*Material for this exercise*
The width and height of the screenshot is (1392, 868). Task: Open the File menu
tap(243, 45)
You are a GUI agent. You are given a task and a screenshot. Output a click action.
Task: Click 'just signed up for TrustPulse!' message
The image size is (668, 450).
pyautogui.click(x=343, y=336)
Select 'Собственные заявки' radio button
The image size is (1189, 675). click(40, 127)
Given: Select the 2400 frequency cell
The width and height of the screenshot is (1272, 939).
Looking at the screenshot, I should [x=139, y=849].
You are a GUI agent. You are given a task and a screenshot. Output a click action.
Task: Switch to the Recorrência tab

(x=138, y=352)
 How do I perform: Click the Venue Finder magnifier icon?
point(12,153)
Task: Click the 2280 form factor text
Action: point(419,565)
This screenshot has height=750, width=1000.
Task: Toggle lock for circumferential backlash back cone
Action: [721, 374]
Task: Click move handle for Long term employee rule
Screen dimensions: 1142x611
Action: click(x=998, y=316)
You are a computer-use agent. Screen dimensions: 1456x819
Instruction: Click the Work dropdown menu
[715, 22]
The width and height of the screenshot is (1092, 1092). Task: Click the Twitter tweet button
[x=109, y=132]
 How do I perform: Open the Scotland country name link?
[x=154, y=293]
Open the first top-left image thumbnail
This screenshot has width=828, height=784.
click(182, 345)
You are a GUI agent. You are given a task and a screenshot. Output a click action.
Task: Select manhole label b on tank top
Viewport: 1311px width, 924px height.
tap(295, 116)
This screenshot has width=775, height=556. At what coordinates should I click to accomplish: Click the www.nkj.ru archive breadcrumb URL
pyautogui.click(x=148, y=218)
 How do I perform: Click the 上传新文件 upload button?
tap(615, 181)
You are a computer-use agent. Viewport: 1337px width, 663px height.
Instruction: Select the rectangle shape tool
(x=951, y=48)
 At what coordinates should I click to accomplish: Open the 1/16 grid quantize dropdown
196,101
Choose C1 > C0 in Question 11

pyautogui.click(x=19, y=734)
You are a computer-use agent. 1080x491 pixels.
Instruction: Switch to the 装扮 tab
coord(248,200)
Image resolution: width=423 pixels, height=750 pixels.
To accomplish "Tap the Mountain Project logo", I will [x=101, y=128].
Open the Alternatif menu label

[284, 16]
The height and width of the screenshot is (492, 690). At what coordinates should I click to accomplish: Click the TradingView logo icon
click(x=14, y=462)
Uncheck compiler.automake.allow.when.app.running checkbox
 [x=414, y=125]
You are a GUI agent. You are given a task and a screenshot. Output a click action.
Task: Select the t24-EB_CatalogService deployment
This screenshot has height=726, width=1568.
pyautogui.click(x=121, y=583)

*Exercise*
Among the lines in the data above, find those containing "pixels" and give only how many there are.

*Exercise solution*
2